Medicare And Medicaid's Midlife Crisis Should Be A Wake-Up Call For Reform

Sunday, July 30, marks the 58th anniversary of the creation of Medicare and Medicaid. They came into being in 1965 under President Lyndon Johnson and his “Great Society” program.

Unfortunately, the programs are finishing out their sixth decade in a state of crisis. They’ve ballooned into enormously costly entitlements that deliver substandard care. And they’ll only become more unsustainable without serious reform.

Take Medicare, which covers Americans 65 and older and certain people with disabilities. It cost taxpayers $10 billion in its first year. In 2022, the program spent nearly $750 billion—equivalent to about one-fifth of U.S. health expenditures.

In 2031—when one in five Americans will be over 65—Medicare’s tab is projected to reach $1.8 trillion.
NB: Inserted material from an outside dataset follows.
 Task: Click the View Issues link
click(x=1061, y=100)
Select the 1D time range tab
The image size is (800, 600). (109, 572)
Medicaid spending has reached similarly dizzying heights—especially in recent years, when Obamacare added 21 million more people to the rolls. While initially established as a safety net for people in severe poverty, Medicaid covered over 90 million Americans as of this past March and is the nation’s single largest source of health coverage. Taxpayers spend nearly $730 billion each year on an entitlement that cost under $1 billion at its inception.
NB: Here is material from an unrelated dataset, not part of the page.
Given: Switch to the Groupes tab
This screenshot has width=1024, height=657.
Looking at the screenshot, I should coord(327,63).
Costs aren’t just skyrocketing due to soaring enrollment. These programs also lose a significant amount of money to waste, fraud, and abuse. Last year, Medicaid dolled out more than $80 billion in improper payments. That’s an improper payment rate of over 15%.

The huge sums that taxpayers funnel to these entitlement programs don’t always result in affordable or quality care for enrollees.
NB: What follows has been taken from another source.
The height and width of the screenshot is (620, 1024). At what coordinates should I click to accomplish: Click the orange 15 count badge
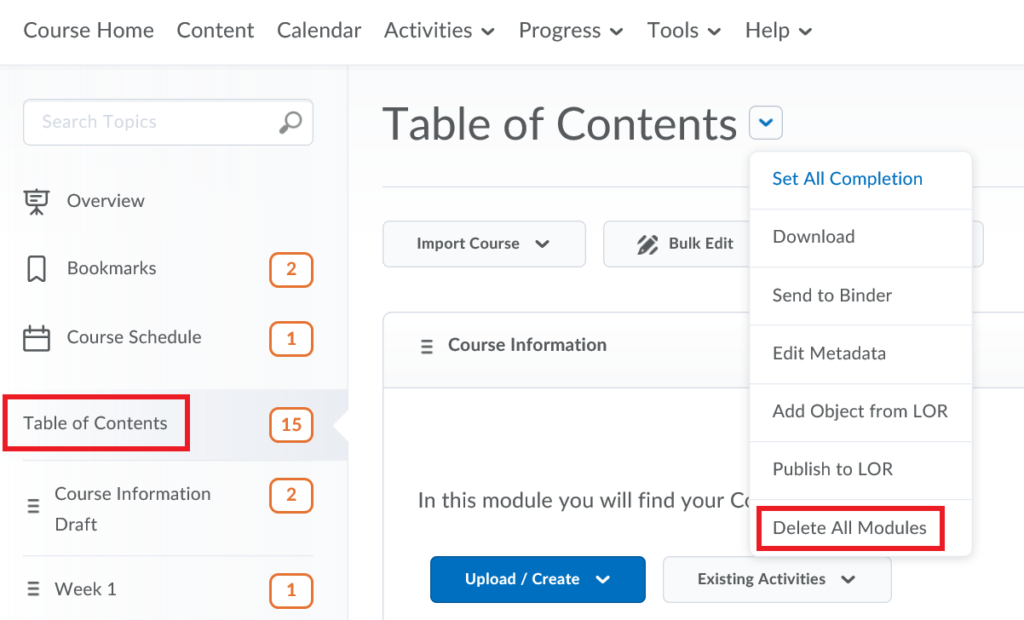[x=290, y=424]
Medicare is far from free for its beneficiaries. The average Medicare recipient currently spends over $6,500 on premiums, supplemental insurance, and other out-of-pocket costs—an 8% increase from last year. And that doesn’t always buy them access to care. More than one in ten doctors are not accepting new Medicare patients, according to a 2021 report from the Medicaid and CHIP Payment and Access Commission, or MACPAC.

People on Medicaid may also struggle to find a doctor who will see them. The same MACPAC report found that less than three-quarters of doctors were accepting new Medicaid patients.

More than 96% were accepting new patients with private insurance.

Doctors are less enthused about seeing Medicare and Medicaid beneficiaries because the programs pay them less than private insurance does. As enrollment has ballooned in both public plans, competition for scarce appointments will only grow more fierce.

Medicare and Medicaid can’t continue growing on their current trajectory. The money just isn’t there. If the two programs are to survive into their sixties and beyond, major changes will need to be made.

Raising Medicare’s eligibility age is one simple way to ease the fiscal pressure on the program. Men who make it to age 65 today can expect to log another 16.9 years; for 65-year-old women, life expectancy is another 19.6 years. That’s four years longer for men and 3.3 years longer for women than in 1965, when Medicare was created.

Life expectancy at birth for men back in 1965 was just 66.8. That’s almost seven years less than today. The discrepancy for women is similar. With Americans living longer, it makes sense to delay eligibility for Medicare.

The federal government should also consider switching to a premium support model, whereby seniors receive a fixed sum they can use to purchase a privately administered plan or traditional Medicare. Under this model, plans would have to compete for seniors’ business. That competition would yield lower overall costs and better-quality benefits. Former Congressional Budget Office director Douglas Holtz-Eakin estimates that moving to premium support would save Medicare enrollees $333 billion and taxpayers $1.8 trillion over the next decade.

Lawmakers can salvage Medicaid by refocusing it on its original intended beneficiaries—the destitute and the disabled. Requiring able-bodied adults to work in exchange for Medicaid benefits would, over time, help nudge people from public dependence to private health insurance.

Finally, federal Medicaid spending could be reined in by allocating funding to states in the form of block grants. This would give states more control of their Medicaid programs—and thereby enable them to tailor their benefits to the unique needs of their residents.

This year, Medicare and Medicaid need an intervention—not a celebration. Without reform, these healthcare programs will soon reach a breaking point.